## What is expected
Look below for the line holding "The width and" and the line holding "Click the Run". Repeat those two and everything between, exactly.

**** Dataset entries ****

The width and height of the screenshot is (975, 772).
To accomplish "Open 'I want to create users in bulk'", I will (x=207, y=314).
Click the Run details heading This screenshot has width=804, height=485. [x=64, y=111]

****
**** Dataset entries ****

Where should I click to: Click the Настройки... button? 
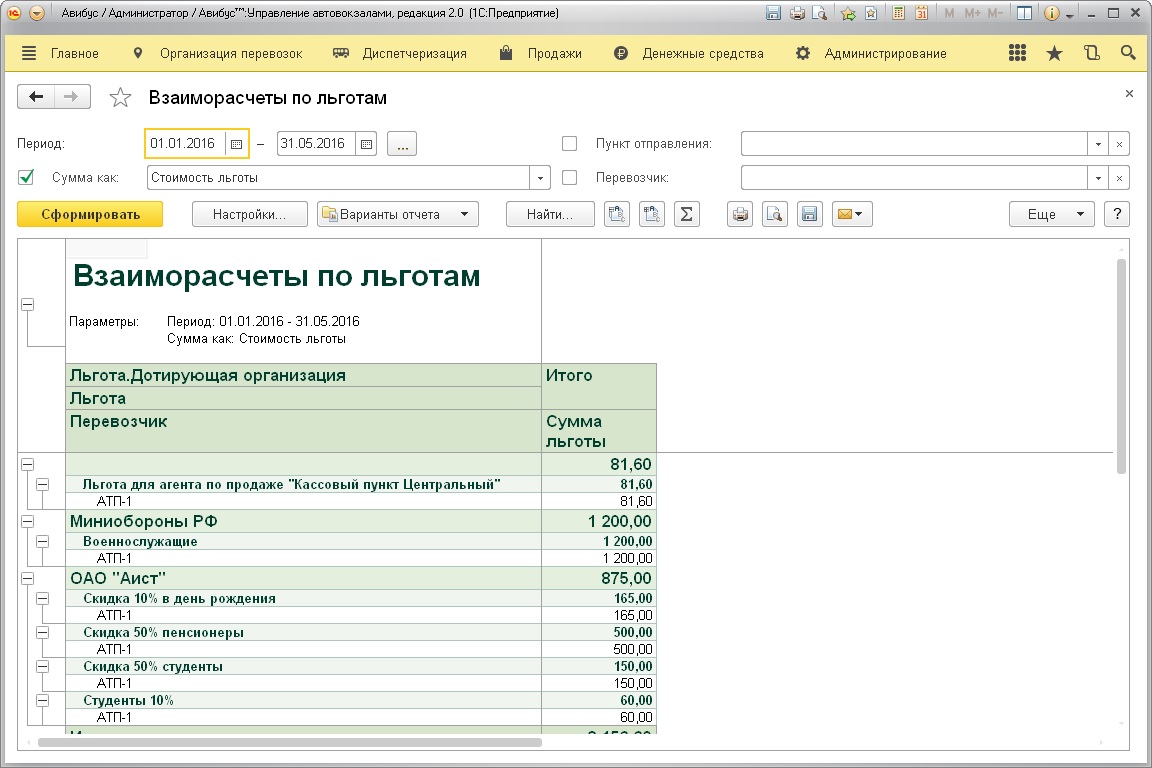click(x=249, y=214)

****
**** Dataset entries ****

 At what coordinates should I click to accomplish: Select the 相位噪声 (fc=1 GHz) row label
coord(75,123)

****

## Reply to the task
The width and height of the screenshot is (975, 772).
To accomplish "Open 'I want to create users in bulk'", I will (x=207, y=314).
Click the Run details heading This screenshot has width=804, height=485. [x=64, y=111]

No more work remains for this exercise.